Wakil Menteri Keuangan, Juda Agung, menjelaskan bahwa Surat Berharga Negara (SBN) menjadi sumber utama pendanaan utang pemerintah. "Angka ini lebih rendah dibandingkan periode yang sama tahun lalu, yang mencapai 23,7 persen dari target APBN," ujar Juda.
Pembiayaan anggaran hingga 31 Januari 2026 mencapai Rp 105,06 triliun atau 15,2 persen dari target APBN. Pembiayaan ini mencakup penutupan defisit anggaran yang berasal dari penarikan utang dan pembiayaan non-utang atau investasi.
Pemerintah menargetkan defisit anggaran tahun ini sebesar Rp 689,1 triliun, meningkat dibandingkan target tahun sebelumnya yang sebesar Rp 616 triliun.
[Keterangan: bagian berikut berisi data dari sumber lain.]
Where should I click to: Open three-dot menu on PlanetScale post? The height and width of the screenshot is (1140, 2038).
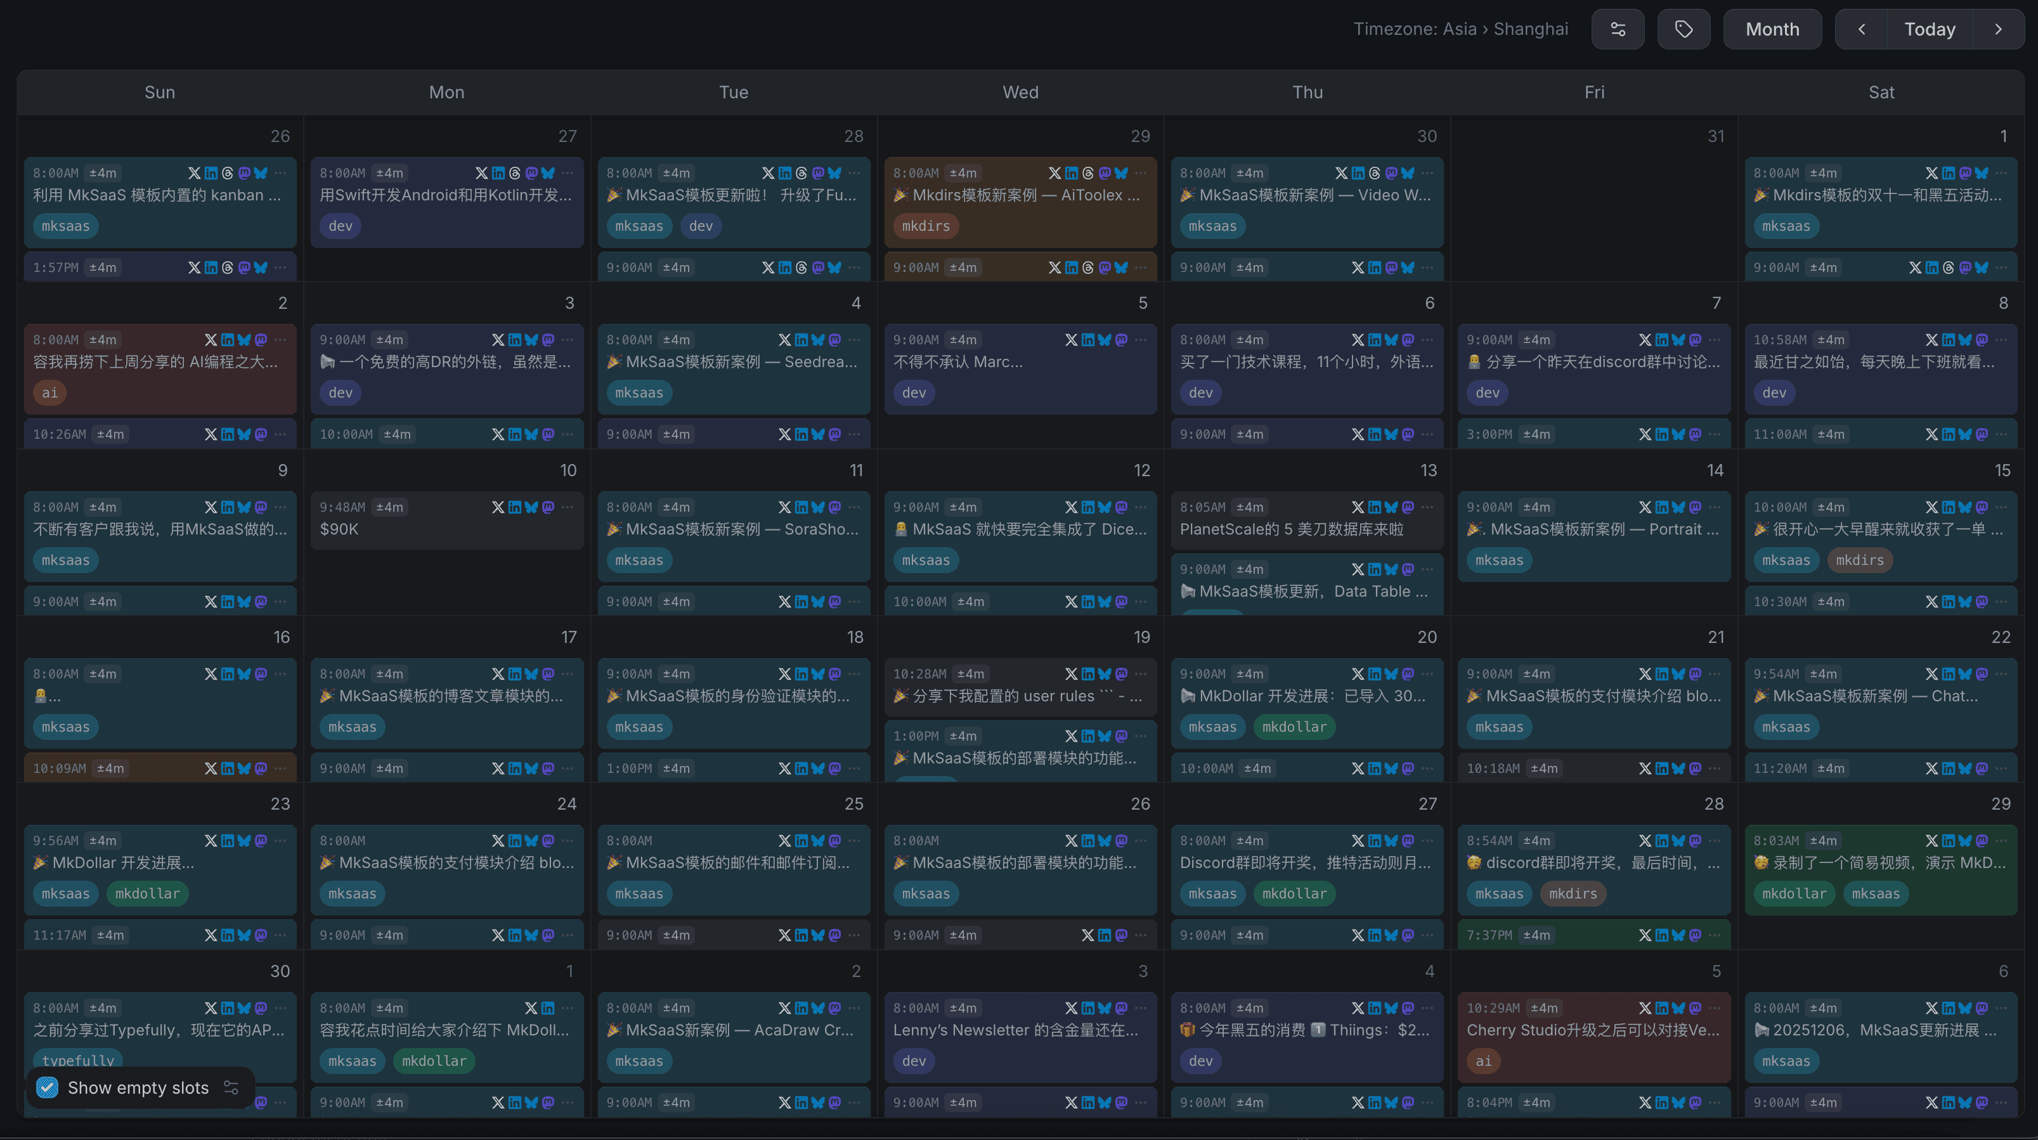(x=1427, y=507)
Juda memastikan pengelolaan pembiayaan anggaran berjalan sesuai rencana dan tetap menjaga kredibilitas.
Undang-Undang APBN Nomor 17 Tahun 2025 menargetkan pembiayaan utang tahun ini sebesar Rp 832,2 triliun, lebih tinggi dari target tahun lalu yang sebesar Rp 775,9 triliun.
Data Kementerian Keuangan mencatat posisi utang pemerintah mencapai Rp 9.637,90 triliun pada 31 Desember 2025. Sebagian besar utang pemerintah berasal dari SBN, dengan proporsi mencapai 87,02 persen dari total utang.
Dari total pinjaman pemerintah, porsi utang dari SBN mencapai Rp 8.387,23 triliun, sedangkan sisanya berasal dari pinjaman sebesar Rp 1.250,67 triliun.